● **Görev Ayrıntıları**
KJK'nin eylem çağrısını konu alan metinden "KJK’nin açıklaması şu" sözcükleriyle başlayıp "ve minnetle anıyoruz." sözcükleri de dahil olmak üzere bu sözcüklere kadar uzanan bölümü hiçbir değişiklik yapmadan aktarınız.

KJK Jin Jiyan Azadî devrimi eylemlerine katılmaya çağırdı
KJK Demokratik İlişki ve İttifaklar Komitesi, Jîna Emînî’nin katledilmesinin birinci yıl dönümünde herkesi “Jin Jiyan Azadî” devrimi eylemlerine katılmaya çağırdı.
KJK Demokratik İlişki ve İttifaklar Komitesi, Jîna Emînî’nin katledilmesinin birinci yıl dönümünde herkesi “Jin Jiyan Azadî” devrimi eylemlerine katılmaya çağırdı.
Jîna Emînî’nin katledilmesinin yıl dönümü vesilesiyle bir açıklama yapan KJK, Jin Jiyan Azadî devrimi eylemlerine katılım çağrısında bulundu.
İran devletine, devrimin birinci yılında kadın mücadelesinin öncüsü kadınlara uyguladığı baskıya son vermesi istenen açıklamada, Zeyneb Celaliyan’a özgürlük talebi de yinelendi.
KJK’nin açıklaması şu şekilde:
“Dünyayı erkek zulmünden, cinsiyetçiliğinden, milliyetçiliğinden, faşizminden kurtarmanın mücadelesini veren, bu uğurda en değerli varlığı olan hayatlarını özgürlüğe bedel olarak veren 76 Jin Jiyan Azadî devriminin kadın şehitlerini, Jîna Emînî ve Şilêr Resûlî şahsında saygı ve minnetle anıyoruz.
Başta özgürlük iradesinden milim dahi geriye düşmeyen kadın zindan direnişçilerinin meşru mücadelesini, yine direnişin fitilini yakan her yaştan kadın kahramanların şahsında direnen Rojhilatê Kurdistanlı ve tüm İranlı kadınların mücadelesini selamlıyoruz. Selam olsun dünyanın her yerinde kadın mücadelesini büyütenlere! Yine selam olsun erkek zulmüne inat direnen tüm kadınlara!

● **Sunulan Materyal**
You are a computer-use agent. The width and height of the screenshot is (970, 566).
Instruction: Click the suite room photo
...
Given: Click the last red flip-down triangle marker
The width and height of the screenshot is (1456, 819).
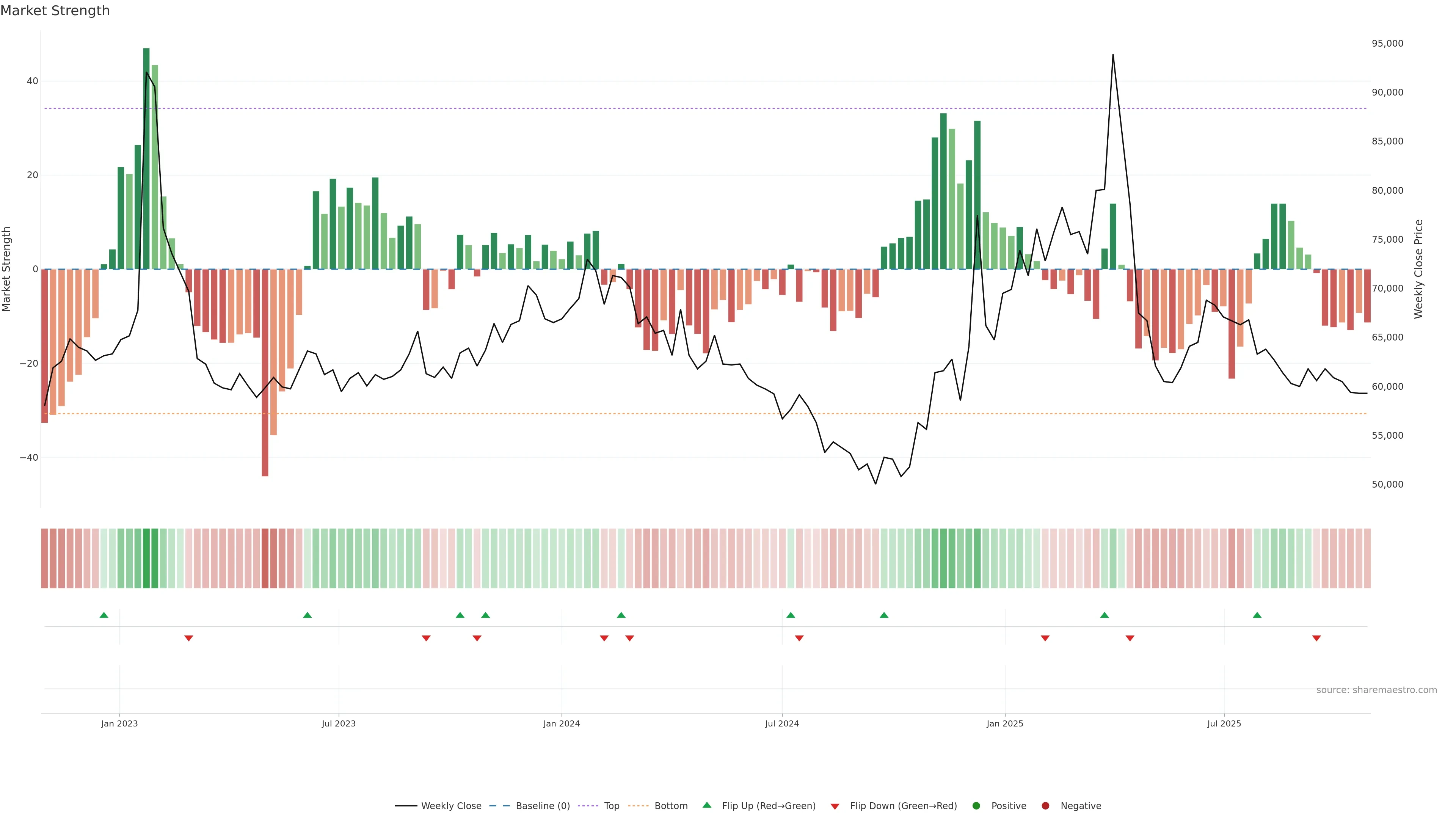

● **Yazılı Yanıt**
KJK’nin açıklaması şu şekilde:
“Dünyayı erkek zulmünden, cinsiyetçiliğinden, milliyetçiliğinden, faşizminden kurtarmanın mücadelesini veren, bu uğurda en değerli varlığı olan hayatlarını özgürlüğe bedel olarak veren 76 Jin Jiyan Azadî devriminin kadın şehitlerini, Jîna Emînî ve Şilêr Resûlî şahsında saygı ve minnetle anıyoruz.